▶ DATA:

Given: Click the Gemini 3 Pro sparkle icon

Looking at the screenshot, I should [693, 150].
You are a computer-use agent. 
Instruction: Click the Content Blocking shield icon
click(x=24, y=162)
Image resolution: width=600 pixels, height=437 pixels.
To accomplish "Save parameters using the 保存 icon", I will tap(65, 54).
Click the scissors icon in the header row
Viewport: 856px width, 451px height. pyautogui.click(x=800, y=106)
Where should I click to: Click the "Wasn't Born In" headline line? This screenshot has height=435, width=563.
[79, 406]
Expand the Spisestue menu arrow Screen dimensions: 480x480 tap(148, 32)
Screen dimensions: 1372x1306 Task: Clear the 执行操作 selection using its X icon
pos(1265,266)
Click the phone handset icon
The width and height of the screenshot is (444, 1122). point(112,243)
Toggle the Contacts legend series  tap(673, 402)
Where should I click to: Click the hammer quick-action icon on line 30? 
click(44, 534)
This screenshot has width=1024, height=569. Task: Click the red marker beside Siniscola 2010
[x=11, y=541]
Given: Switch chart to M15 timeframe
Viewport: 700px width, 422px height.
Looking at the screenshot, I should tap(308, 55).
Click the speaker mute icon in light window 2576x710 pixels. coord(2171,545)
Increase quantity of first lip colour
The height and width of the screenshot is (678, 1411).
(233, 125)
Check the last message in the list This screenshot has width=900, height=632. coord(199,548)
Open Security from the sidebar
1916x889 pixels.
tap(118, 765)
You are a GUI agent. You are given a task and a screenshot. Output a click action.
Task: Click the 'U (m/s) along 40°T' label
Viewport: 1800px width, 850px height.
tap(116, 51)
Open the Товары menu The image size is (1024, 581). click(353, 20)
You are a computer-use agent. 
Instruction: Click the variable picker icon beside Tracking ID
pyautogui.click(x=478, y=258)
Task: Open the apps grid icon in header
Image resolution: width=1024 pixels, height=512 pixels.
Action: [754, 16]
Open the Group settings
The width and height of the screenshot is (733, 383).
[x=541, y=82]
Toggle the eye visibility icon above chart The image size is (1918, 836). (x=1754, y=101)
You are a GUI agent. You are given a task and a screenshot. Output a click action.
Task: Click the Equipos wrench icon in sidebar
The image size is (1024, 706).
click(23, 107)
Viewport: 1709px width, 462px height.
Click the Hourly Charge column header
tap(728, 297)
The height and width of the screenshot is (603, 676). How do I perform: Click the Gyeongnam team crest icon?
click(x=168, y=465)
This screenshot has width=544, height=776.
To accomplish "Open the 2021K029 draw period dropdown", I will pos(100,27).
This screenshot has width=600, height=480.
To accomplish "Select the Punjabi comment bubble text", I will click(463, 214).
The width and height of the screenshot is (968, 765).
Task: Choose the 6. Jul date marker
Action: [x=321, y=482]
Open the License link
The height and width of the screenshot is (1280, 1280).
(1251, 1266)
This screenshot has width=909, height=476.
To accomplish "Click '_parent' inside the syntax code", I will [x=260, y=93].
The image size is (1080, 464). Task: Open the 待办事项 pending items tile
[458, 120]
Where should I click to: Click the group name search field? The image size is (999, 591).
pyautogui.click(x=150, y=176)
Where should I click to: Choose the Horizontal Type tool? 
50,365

▶ EXERCISE GOAL: The required output is the line holding "This screenshot has width=600, height=480." plus every line after it in the data, reproduced exactly.

▶ FINAL ANSWER:
This screenshot has width=600, height=480.
To accomplish "Select the Punjabi comment bubble text", I will click(463, 214).
The width and height of the screenshot is (968, 765).
Task: Choose the 6. Jul date marker
Action: [x=321, y=482]
Open the License link
The height and width of the screenshot is (1280, 1280).
(1251, 1266)
This screenshot has width=909, height=476.
To accomplish "Click '_parent' inside the syntax code", I will [x=260, y=93].
The image size is (1080, 464). Task: Open the 待办事项 pending items tile
[458, 120]
Where should I click to: Click the group name search field? The image size is (999, 591).
pyautogui.click(x=150, y=176)
Where should I click to: Choose the Horizontal Type tool? 
50,365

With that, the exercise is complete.